VITERBO - Prima tappa per Leonardo Bonucci nella sua città, appena accolto nel cortile del Palazzo dei Priori, insieme al sindaco Arena e all'assessore De Carolis.
Per lui le parole del primo cittadino, per una volta sicuramente le parole di tutta la città: "Il regalo più bello che potevamo immaginare dopo questo periodo, una città che è esplosa per te, come tutti i tifosi italiani, ma noi ti sentiamo nostro, un viterbese che si è dimostrato grande giocatore e grande uomo. Siamo orgogliosi di te, non dimentichiamo che sei stato il miglior calciatore della finale, lo ricorderemo per sempre".
Arena è seguito da un altrettanto fiero De Carolis: "Abbiamo fortemente voluto questo momento, organizzandolo con la tua famiglia e la squadra, perché sei un nostro grande viterbese, e fatemelo dire, un grande juventino".
Prime parole in casa per Leonardo Bonucci: "Grazie a voi, per me essere qui è un atto dovuto, voglio essere d'esempio per i ragazzi di Viterbo, da qui si può iniziare a sognare come ho fatto io da Pianoscarano, mettendo in campo i grandi valori, il sacrificio, la voglia di farcela. A 16 anni sono partito per Milano con un punto interrogativo su quello che sarebbe stata la mia vita. Quello che sono oggi lo devo alla mia famiglia, a mio fratello, perché qui ho imparato molto. Il mio insegnamento a 'non mollare mai' è nato dalla passione dei Facchini sotto la Macchina, dobbiamo sempre reagire ad ogni difficoltà per migliorare. Ammetto che sono più emozionato qui che l'11 luglio contro l'Inghilterra. Sono davvero orgoglioso di essere viterbese e mi voglio godere questa giornata per vivermi i colori gialloblù, qui, alla stadio e al murales. Sono poco presente, è vero, ma ve lo dico, sono orgoglioso di essere viterbese".

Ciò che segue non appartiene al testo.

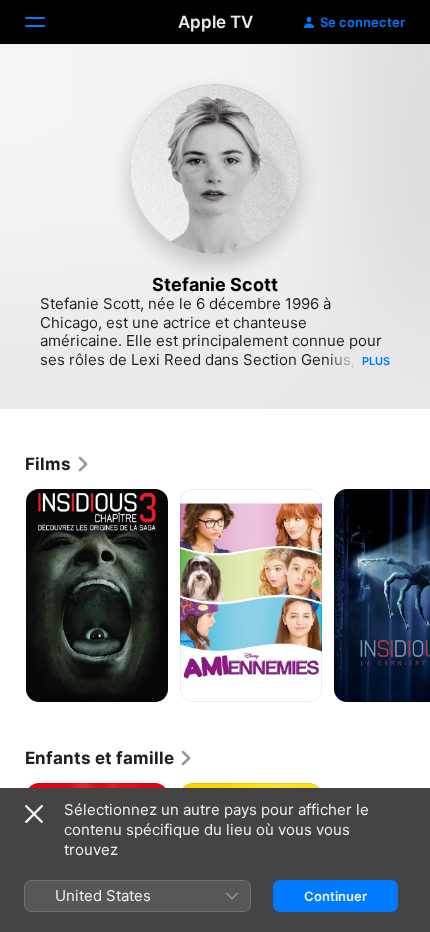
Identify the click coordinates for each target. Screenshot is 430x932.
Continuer (335, 896)
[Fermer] (34, 814)
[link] (58, 464)
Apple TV (215, 22)
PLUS (376, 361)
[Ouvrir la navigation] (47, 22)
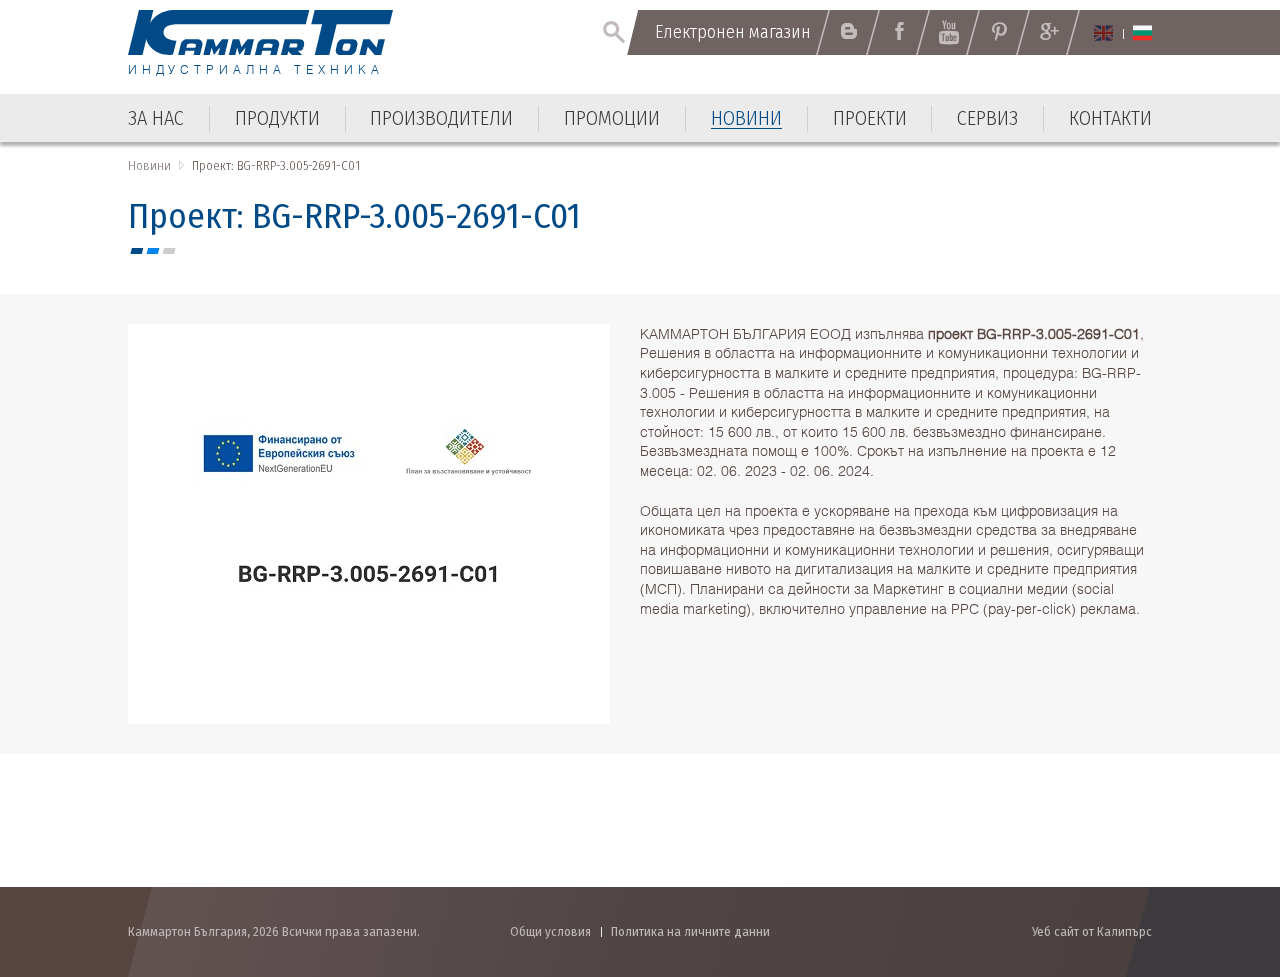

Poi dalle sollecitazioni della stampa le sue perle di vita: "Del viterbese porto dentro la tigna, la voglia di migliorarsi sempre e guardare avanti, sia come calciatore che come uomo. E' sempre giusto andare avanti". E ancora: "Pensando al domani mi auguro di finire nel momento migliore della mia carriera, non voglio vedermi trascinare, non voglio arrivare a vedermi come non vorrei, per questo non penso di concludere qui, nella Viterbese, specie se non ho più nulla da dire. Ma Viterbo e la sua Santa resteranno sempre nel mio cuore".
Infine una curiosità sulla sua esultanza con il dito che indica la bocca dopo ogni goal: "E' nata da Bari, nel momento del trasferimento alla Juventus, parlando qui con i miei amici è uscita la sfida a fare il gesto... 'sciacquati la bocca'. Da quel momento me lo sono portato dietro. Peccato che quell'anno feci solo 4 goal perché con 5 si sarebbero dovuto tagliare i capelli come i miei!".
Il primo momento del campione Bonucci si è concluso, a tra poco per la consegna ufficiale della benemerenza civica, dalla Sala d'ercole di Palazzo dei Priori.